Estimator: An Estimator is an algorithm which can be fit on a DataFrame to produce a Transformer. E.g., a learning algorithm is an Estimator which trains on a DataFrame and produces a model.

Pipeline: A Pipeline chains multiple Transformers and Estimators together to specify an ML workflow.

Parameter: All Transformers and Estimators now share a common API for specifying parameters.

Here, we have illustrated pipeline for the simple text document workflow. The diagram is for the training time usage of a Pipeline.

The top row represents a Pipeline with three stages. The first two (Tokenizer and HashingTF) are Transformers (blue), and the third (LogisticRegression) is an Estimator (red). The bottom row represents data flowing through the pipeline, where cylinders indicate DataFrames.

The Pipeline.fit() method is called on the original DataFrame, which has raw text documents and labels.

The Tokenizer.transform() method splits the raw text documents into words, adding a new column with words to the DataFrame.

The HashingTF.transform() method converts the words column into feature vectors, adding a new column with those vectors to the DataFrame.

Now, since LogisticRegression is an Estimator, the Pipeline first calls LogisticRegression.fit() to produce a LogisticRegressionModel. If the Pipeline had more Estimators, it would call the LogisticRegressionModel’s transform() method on the DataFrame before passing the DataFrame to the next stage.

A Pipeline is an Estimator. Thus, after a Pipeline’s fit() method runs, it produces a PipelineModel, which is aTransformer. This PipelineModel is used at test time; the figure below illustrates this usage.

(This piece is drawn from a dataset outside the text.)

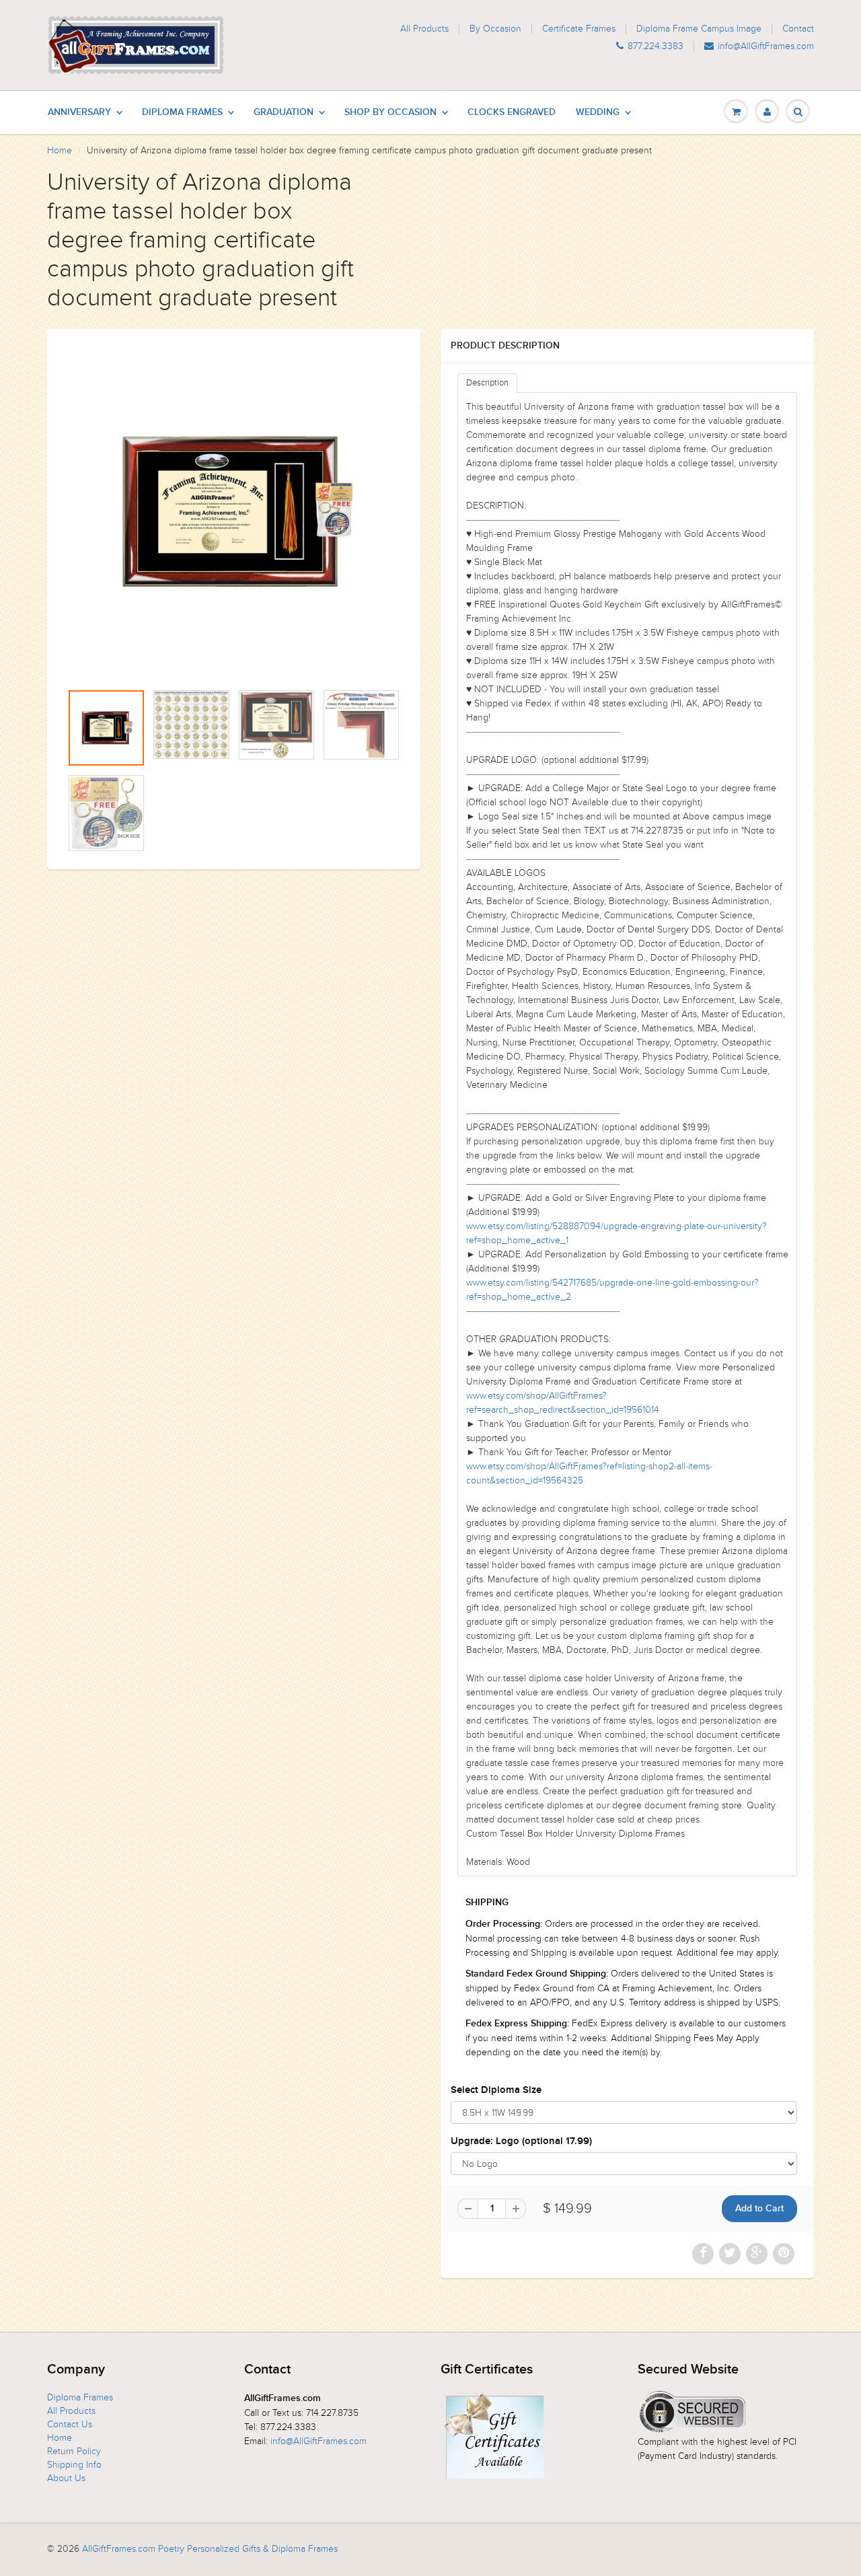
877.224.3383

Spark Mllib also provides various basic statistics functions such as: Correlations, Stratified sampling, Hypothesis testing, Random data generation, Kernel density estimation

MLlib supports various methods:

Binary Classification

linear SVMs, logistic regression, decision trees, random forests, gradient-boosted trees, naive Bayes

Multiclass Classification

logistic regression, decision trees, random forests, naive Bayes

Regression

linear least squares, Lasso, ridge regression, decision trees, random forests, gradient-boosted trees, isotonic regression

You can understand more about each algorithm by following these links.

That completes our quick introduction of MlLib. Thank you.